Friday, December 18, 2009


Image Credit: Greenpeace via Flickr

The initial reactions from environmental groups confirm that Copenhagen was not Hopenhagen, but more of a Nopehagen where nothing of significance happened. Here are a few reactions.

Not fair, not ambitious and not legally binding. The job of world leaders
 is not done. Today they failed to avert catastrophic climate change.

The city of Copenhagen is a climate crime scene tonight, with the guilty
men and women fleeing to the airport in shame. World leaders had a once in a generation chance to change the world for good, to avert catastrophic 
climate change. In the end they produced a poor deal full of loopholes big
enough to fly Air Force One through - Greenpeace International Executive Director, Kumi Naidoo

Climate negotiations in Copenhagen have yielded a sham agreement with no real requirements for any countries. This is not a strong deal or a just one -- it isn't even a real one. It's just repackaging old positions and pretending they're new. The actions it suggests for the rich countries that caused the climate crisis are extraordinarily inadequate. This is a disastrous outcome for people around the world who face increasingly dire impacts from a destabilizing climate. - Erich Pica, president of Friends of the Earth U.S

The world's nations have come together and concluded a historic--if incomplete--agreement to begin tackling global warming. Tonight's announcement is but a first step and much work remains to be done in the days and months ahead in order to seal a final international climate deal that is fair, binding, and ambitious. It is imperative that negotiations resume as soon as possible. - Carl Pope, Sierra Club Executive Director

The only way the world can be sure the US is standing behind its commitments is for the President to clearly state that climate change will be his next top legislative priority. The ultimate test of his leadership will be engaging the Senate and delivering action in Congress early next year.

The world's future hangs in the balance. At this critical hour, the fierce urgency of now, of which Dr. King spoke so about eloquently, is ringing loudly. - WWF President and CEO Carter Roberts

Island countries like Maldives were asking for a global temperature rise of no greater that 1.5C to give them any chance of a future. The draft deal in Nopenhagen set the bar at best at 2C. That could spell disaster for island nations.

Every eyes were on Obama today as if his words could miraculously stitch the world together. If he can barely get his own party together, there was no way he could get the entire world together. Obama's hands are tied by the US senate. He is wary of committing to anything he feels the senate will shoot down.

While the world leaders were busy negotiating, climate change deniers like Senator Inhofe flew to Copenhagen telling people that no climate deal will pass in the US senate. His words (via TruthFightsBack)
John Kerry was here yesterday and said we will pass something ...that is binding and is going to be cap and trade. That is not going to happen. I know John Kerry wants it to happen, but it is not going to happen.

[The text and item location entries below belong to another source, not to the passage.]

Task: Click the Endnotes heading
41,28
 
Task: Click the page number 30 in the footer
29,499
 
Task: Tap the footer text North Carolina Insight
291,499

Characters like Inhofe can make such statements because he doesn't have any skin in the game. His seat is safe and his election finances intact. The only language climate change deniers understand is the language of trade and money. I feel it is time for countries who will be most affected by climate change to form a Climate Aligned Movement. Align your trade interests with countries and states that have your climate interest in mind. If Maldives is importing things that are made in Oklahoma, this is the time to reevaluate and align trade interests with climate progressive states and countries. If you are in bed with the very same businesses that are funding Inhofe, this is the time to realign your trade interests.

I don't care much about Hugo Chavez, but what he said in Copenhagen is absolutely and brilliantly true - "If the climate was a bank [the west] would have already saved it."